Baud R, Lovis C, Rassinoux A M, Michel P A, Scherrer J R
Division d'Informatique Médicale, University Hospital of Geneva, Switzerland.
Stud Health Technol Inform. 1998;52 Pt 1:581-5.
Automatic extraction of knowledge from large corpus of texts is an essential step toward linguistic knowledge acquisition in the medical domain. The current situation shows a lack of computer-readable large medical lexicons, with a partial exception for the English language. Moreover, multilingual lexicons with versatility for multiple languages applications are far from reach as long as only manual extraction is considered. Computer-assisted linguistic knowledge acquisition is a must.

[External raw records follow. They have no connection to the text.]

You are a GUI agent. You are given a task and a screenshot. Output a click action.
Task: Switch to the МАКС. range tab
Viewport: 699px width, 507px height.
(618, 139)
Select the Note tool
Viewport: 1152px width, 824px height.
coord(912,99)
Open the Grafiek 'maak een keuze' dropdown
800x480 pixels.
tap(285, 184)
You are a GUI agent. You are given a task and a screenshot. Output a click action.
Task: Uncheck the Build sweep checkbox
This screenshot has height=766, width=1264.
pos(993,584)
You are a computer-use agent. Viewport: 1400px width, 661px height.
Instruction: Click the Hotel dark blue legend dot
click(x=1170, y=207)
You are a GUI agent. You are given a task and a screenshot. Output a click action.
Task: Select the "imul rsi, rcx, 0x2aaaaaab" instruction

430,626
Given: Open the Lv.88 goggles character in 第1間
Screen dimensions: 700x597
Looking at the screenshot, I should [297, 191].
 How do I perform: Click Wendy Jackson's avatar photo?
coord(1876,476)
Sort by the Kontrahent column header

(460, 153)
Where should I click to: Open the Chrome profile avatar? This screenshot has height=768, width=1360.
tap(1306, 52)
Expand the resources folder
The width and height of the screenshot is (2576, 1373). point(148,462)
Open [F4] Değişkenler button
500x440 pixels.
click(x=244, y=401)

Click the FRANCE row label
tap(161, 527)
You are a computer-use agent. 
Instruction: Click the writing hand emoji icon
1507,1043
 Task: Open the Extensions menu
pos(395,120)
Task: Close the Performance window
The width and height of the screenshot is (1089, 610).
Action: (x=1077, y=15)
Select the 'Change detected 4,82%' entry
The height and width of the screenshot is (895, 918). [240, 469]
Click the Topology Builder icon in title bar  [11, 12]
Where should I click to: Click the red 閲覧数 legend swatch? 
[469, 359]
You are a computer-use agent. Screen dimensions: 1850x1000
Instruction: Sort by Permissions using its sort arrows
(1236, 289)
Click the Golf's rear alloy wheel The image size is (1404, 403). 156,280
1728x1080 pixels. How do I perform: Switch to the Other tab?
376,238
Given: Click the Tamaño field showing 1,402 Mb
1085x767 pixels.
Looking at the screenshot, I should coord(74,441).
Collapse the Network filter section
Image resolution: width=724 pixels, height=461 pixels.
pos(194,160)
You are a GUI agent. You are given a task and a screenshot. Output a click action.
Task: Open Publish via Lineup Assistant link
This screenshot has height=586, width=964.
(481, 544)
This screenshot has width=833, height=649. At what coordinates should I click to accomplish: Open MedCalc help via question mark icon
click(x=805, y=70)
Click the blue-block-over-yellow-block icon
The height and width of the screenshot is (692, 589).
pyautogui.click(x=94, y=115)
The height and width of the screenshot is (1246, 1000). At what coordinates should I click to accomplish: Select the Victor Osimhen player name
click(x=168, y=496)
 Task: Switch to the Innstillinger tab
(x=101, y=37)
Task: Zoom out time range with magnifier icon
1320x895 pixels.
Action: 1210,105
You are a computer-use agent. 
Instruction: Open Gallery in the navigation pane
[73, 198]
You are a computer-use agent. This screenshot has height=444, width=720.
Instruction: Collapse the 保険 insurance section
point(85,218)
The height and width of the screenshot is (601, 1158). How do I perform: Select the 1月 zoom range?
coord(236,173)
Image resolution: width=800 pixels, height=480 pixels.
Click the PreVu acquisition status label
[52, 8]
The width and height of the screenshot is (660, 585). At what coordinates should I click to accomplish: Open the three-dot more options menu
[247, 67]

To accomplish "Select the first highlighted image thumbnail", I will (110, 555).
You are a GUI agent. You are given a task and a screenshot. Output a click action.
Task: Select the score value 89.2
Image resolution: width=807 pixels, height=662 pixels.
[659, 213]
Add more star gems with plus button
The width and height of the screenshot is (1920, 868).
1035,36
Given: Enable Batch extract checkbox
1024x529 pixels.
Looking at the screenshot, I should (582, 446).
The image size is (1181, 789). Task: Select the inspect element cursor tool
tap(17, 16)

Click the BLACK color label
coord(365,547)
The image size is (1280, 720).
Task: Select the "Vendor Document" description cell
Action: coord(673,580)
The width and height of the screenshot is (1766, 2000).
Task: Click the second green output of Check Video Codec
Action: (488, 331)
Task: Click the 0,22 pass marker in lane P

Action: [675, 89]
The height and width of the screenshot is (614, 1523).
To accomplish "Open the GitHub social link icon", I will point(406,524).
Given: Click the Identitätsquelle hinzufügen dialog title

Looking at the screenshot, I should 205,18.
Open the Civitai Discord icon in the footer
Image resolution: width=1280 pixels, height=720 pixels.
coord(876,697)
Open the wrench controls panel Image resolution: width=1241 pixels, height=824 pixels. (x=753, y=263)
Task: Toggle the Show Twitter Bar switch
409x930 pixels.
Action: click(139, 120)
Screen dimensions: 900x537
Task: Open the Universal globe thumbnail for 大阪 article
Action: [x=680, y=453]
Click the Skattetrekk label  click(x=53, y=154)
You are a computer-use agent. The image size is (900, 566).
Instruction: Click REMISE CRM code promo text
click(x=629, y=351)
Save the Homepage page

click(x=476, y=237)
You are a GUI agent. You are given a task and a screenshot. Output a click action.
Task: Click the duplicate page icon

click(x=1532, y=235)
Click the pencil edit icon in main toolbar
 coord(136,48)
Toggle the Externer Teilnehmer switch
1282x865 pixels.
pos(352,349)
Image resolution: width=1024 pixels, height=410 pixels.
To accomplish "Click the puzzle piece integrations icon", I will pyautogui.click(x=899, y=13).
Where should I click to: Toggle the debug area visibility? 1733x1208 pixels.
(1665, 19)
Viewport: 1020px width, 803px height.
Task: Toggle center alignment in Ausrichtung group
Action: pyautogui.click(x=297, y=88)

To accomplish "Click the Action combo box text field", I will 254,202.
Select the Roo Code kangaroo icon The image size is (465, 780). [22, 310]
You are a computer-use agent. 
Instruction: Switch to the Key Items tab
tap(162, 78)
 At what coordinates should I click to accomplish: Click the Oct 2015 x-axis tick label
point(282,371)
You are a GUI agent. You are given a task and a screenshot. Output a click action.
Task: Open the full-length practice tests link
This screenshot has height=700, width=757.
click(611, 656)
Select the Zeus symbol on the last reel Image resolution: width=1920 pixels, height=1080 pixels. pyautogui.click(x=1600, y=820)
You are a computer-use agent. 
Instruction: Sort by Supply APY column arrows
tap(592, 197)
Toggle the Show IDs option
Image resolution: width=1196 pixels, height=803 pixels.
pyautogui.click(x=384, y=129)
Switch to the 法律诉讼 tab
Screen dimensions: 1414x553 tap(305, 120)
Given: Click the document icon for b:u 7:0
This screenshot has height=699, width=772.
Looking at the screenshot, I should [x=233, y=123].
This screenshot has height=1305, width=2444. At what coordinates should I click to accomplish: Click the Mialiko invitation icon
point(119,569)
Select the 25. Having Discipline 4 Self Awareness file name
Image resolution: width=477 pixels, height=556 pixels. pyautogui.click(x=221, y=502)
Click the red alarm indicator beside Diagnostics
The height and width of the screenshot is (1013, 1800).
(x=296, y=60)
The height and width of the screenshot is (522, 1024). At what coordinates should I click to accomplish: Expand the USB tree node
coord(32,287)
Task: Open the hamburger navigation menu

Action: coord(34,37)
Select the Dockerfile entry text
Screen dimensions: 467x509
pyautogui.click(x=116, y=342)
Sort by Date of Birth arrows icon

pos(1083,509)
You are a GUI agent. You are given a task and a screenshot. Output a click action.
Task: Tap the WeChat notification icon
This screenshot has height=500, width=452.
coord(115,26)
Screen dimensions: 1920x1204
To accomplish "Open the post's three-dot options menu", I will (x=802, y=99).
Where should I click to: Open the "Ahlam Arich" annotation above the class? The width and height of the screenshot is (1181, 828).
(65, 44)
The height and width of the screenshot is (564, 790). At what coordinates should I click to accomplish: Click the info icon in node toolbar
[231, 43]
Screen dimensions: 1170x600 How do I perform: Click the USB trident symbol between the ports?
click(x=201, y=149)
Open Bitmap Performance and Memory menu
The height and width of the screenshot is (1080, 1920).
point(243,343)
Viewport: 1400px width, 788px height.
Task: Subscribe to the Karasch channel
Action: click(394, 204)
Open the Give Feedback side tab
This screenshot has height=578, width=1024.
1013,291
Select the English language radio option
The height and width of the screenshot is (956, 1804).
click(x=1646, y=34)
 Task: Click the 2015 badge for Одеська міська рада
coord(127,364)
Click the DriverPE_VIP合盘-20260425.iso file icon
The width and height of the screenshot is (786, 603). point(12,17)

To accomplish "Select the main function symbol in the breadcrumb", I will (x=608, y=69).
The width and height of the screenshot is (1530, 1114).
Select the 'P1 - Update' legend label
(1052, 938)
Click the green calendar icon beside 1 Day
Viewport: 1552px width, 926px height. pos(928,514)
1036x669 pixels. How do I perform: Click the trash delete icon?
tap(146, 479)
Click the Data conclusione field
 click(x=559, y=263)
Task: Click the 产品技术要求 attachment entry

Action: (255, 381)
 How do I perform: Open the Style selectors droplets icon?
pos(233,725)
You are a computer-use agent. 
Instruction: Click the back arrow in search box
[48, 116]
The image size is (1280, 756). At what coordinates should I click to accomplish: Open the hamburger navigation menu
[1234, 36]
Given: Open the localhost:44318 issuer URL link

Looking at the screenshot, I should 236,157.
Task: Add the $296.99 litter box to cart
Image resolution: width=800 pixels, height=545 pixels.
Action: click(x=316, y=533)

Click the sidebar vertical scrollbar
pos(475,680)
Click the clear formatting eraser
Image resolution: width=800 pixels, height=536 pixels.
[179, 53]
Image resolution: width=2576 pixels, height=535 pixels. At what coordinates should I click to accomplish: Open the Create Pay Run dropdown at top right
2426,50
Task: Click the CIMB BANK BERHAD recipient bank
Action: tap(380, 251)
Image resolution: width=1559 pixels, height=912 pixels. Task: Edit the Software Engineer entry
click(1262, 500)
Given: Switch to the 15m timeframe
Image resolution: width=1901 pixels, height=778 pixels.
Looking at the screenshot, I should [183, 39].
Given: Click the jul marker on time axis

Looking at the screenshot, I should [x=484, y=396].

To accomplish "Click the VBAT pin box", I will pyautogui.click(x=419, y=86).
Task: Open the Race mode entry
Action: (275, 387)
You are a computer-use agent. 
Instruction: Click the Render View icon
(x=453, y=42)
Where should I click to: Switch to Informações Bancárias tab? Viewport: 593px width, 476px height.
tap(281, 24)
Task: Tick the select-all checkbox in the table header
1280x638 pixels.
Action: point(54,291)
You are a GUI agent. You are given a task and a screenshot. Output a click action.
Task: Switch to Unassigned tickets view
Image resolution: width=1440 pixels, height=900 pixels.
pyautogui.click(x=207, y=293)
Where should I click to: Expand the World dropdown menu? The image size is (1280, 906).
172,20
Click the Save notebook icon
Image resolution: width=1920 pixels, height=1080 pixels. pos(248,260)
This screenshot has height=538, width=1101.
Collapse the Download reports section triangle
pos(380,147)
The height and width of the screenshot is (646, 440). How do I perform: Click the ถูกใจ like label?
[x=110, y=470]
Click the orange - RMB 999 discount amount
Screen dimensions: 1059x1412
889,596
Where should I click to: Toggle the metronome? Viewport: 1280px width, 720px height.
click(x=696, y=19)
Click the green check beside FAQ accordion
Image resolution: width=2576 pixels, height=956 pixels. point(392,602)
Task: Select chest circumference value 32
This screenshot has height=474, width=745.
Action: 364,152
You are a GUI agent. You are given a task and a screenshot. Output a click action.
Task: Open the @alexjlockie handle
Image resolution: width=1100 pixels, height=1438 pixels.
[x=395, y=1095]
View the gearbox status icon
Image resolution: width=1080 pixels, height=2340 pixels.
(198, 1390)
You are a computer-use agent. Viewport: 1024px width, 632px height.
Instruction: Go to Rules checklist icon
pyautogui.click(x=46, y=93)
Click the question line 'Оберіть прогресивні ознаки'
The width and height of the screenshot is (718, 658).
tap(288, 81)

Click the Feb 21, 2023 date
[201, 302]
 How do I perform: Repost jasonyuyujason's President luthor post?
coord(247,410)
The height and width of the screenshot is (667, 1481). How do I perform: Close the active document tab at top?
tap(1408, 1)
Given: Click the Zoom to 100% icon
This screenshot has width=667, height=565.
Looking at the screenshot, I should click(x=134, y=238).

A multilingual lexicon differs from a monolingual one by the necessity to bridge the words in different languages. A kind of interlingua has to be built under the form of concepts to which the specific entries are attached. In the present approach, the authors have developed an intelligent rule-based tool in order to focus on a multilingual source of medical knowledge, like the International Classification of Disease (ICD) which contains a vocabulary of some 20,000 words, translated in numerous languages.
从大量文本语料库中自动提取知识是医学领域语言知识获取的关键一步。当前的情况表明,缺乏计算机可读的大型医学词典,英语在一定程度上除外。此外,只要仅考虑人工提取,具有多种语言应用通用性的多语言词典就远不可及。计算机辅助语言知识获取势在必行。多语言词典与单语言词典的不同之处在于需要在不同语言的词汇之间架起桥梁。必须以概念的形式构建一种中间语言,并附上具体的词条。在当前的方法中,作者开发了一种基于智能规则的工具,以便专注于多语言医学知识源,如国际疾病分类(ICD),它包含约20,000个单词的词汇表,并被翻译成多种语言。